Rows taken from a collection
--- --- ---

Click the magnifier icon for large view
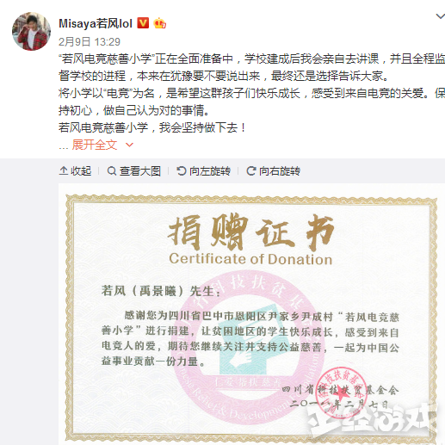 pos(112,171)
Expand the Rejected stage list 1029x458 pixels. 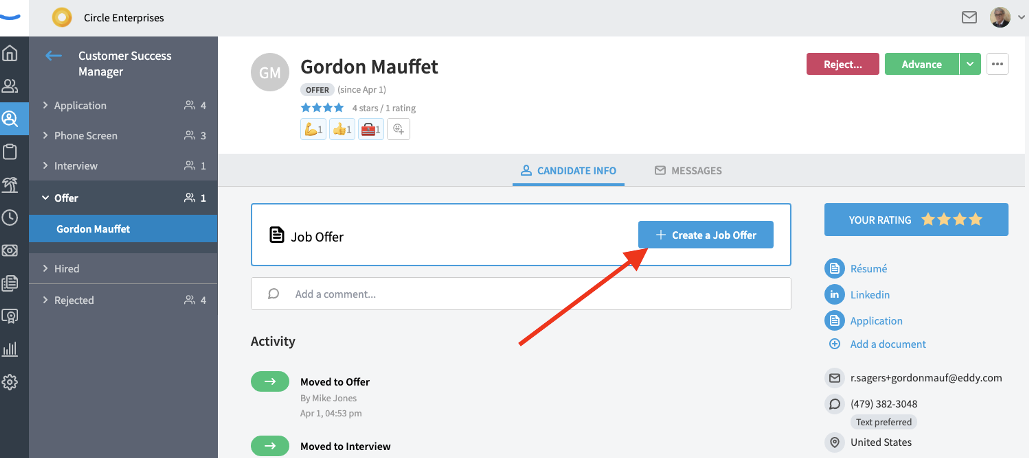123,300
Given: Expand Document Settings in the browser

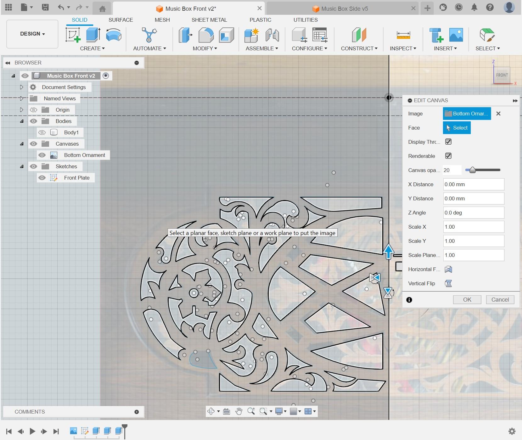Looking at the screenshot, I should [21, 87].
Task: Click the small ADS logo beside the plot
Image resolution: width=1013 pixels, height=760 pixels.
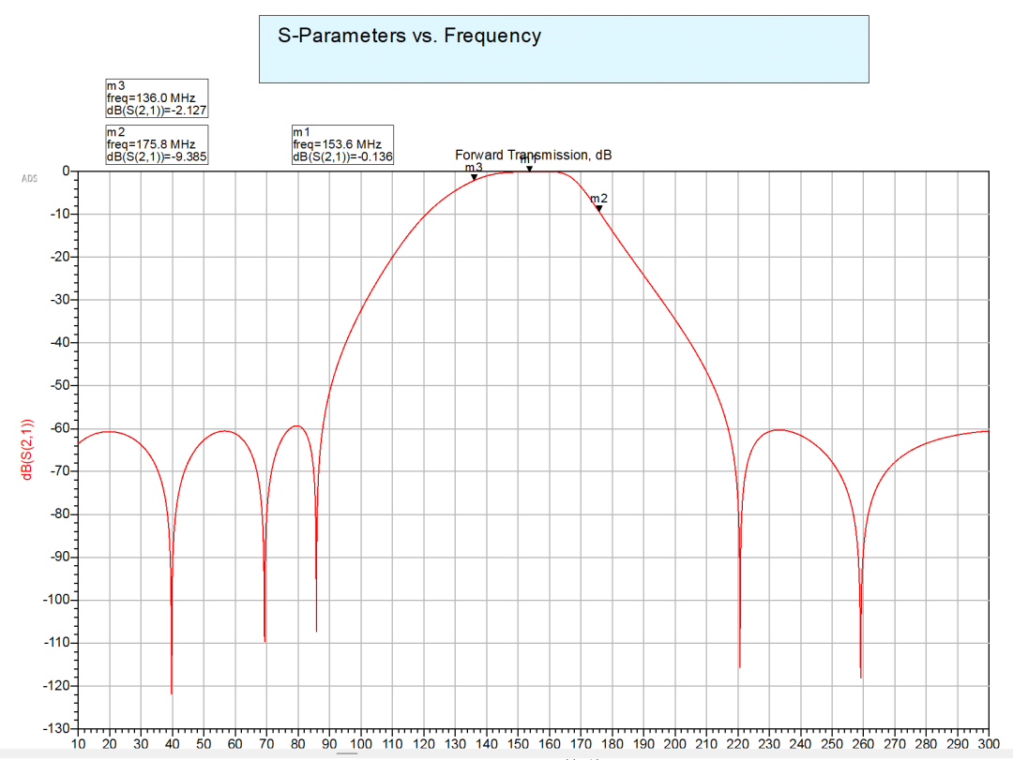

--- --- ---

Task instructions
Could you write out, word for word, everything in the rows from the line containing "Given: Expand Document" down to the end of the rows, leaving the pictures out?

Output of the task
Given: Expand Document Settings in the browser

Looking at the screenshot, I should [21, 87].
Task: Click the small ADS logo beside the plot
Image resolution: width=1013 pixels, height=760 pixels.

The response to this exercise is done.